[Data supplied — start]

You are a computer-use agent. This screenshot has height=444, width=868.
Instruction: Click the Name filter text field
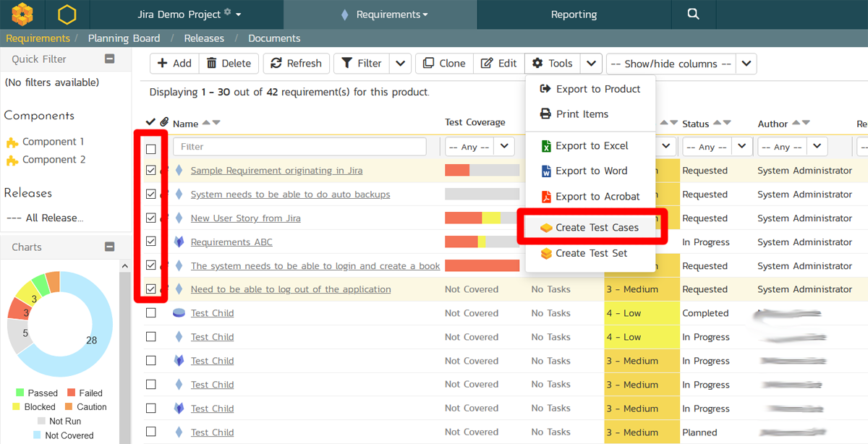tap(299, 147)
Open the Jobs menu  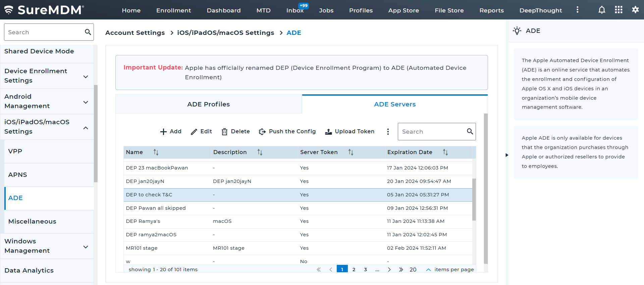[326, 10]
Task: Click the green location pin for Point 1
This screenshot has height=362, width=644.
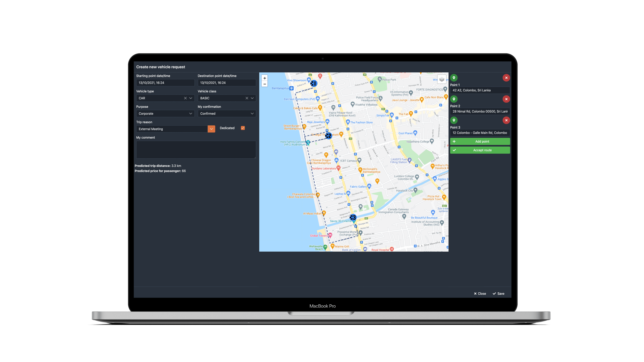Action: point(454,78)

[Data supplied — finish]

Description of the task:
The answer must be an exact copy of the lines from the one with "Task: Click the" through the final line above, both ends included, and nothing else; pictures stay out.

Answer section:
Task: Click the green location pin for Point 1
This screenshot has height=362, width=644.
Action: point(454,78)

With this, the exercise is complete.